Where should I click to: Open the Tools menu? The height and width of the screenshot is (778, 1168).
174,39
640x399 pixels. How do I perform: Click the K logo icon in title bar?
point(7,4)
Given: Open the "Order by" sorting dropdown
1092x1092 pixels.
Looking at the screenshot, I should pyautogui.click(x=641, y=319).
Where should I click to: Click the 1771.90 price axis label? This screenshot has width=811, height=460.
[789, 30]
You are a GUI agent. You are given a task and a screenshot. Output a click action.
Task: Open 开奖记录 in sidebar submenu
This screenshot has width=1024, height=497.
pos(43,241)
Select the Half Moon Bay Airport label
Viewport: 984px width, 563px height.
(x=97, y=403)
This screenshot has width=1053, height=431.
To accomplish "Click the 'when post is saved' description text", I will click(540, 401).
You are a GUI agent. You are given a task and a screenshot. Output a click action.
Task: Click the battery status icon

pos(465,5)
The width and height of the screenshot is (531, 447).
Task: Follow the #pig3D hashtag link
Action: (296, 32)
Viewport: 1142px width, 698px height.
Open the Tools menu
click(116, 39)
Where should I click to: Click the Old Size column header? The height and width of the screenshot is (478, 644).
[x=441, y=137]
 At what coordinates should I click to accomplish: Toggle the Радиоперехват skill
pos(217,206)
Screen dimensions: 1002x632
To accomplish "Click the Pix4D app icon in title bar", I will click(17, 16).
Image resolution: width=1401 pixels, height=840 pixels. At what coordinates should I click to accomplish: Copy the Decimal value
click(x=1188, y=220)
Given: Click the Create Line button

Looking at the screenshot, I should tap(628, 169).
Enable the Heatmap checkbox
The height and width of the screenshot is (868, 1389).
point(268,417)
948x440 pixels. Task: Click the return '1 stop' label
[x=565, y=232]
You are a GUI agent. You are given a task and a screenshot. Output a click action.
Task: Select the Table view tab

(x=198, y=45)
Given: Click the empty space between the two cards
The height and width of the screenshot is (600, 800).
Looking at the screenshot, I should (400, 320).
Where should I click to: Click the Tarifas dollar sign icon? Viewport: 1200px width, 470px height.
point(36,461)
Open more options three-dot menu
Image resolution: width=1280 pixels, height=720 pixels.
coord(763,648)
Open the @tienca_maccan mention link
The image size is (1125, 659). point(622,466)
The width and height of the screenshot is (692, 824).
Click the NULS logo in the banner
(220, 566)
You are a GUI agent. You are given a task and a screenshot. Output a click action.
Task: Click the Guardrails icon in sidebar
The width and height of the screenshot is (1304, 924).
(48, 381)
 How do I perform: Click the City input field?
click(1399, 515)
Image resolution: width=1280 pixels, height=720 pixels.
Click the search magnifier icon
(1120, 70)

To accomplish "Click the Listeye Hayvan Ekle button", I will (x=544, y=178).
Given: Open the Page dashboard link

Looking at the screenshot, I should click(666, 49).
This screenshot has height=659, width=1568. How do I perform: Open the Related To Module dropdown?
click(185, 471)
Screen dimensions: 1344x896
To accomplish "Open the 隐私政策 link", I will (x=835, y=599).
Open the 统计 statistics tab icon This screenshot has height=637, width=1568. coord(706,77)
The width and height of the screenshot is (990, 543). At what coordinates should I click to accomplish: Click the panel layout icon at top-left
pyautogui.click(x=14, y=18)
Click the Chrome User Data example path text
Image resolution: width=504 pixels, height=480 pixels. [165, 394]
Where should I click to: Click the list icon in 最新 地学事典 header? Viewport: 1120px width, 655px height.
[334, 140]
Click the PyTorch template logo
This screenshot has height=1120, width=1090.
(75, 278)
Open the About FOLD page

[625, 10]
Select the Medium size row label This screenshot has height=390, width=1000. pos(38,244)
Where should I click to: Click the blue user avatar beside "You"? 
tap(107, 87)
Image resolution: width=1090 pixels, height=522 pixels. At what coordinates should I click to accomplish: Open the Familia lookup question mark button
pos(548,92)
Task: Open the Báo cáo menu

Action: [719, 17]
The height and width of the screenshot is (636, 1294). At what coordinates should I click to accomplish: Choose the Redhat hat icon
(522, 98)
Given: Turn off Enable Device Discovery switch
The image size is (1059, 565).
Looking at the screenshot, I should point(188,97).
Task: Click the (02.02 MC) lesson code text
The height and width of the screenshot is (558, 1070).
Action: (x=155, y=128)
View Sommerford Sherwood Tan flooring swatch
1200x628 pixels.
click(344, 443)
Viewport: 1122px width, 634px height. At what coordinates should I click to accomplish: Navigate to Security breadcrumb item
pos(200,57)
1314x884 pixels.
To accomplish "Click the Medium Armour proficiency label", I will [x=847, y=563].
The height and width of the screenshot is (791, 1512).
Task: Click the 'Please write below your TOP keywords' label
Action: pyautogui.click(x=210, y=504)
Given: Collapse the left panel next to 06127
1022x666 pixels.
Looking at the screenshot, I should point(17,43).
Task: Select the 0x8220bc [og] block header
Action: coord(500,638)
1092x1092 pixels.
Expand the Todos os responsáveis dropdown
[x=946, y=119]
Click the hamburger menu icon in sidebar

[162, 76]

##########

Prompt:
Using the entries above, tally how many lines have the word "dimensions" in them; write the number and nothing more.

Answer space:
2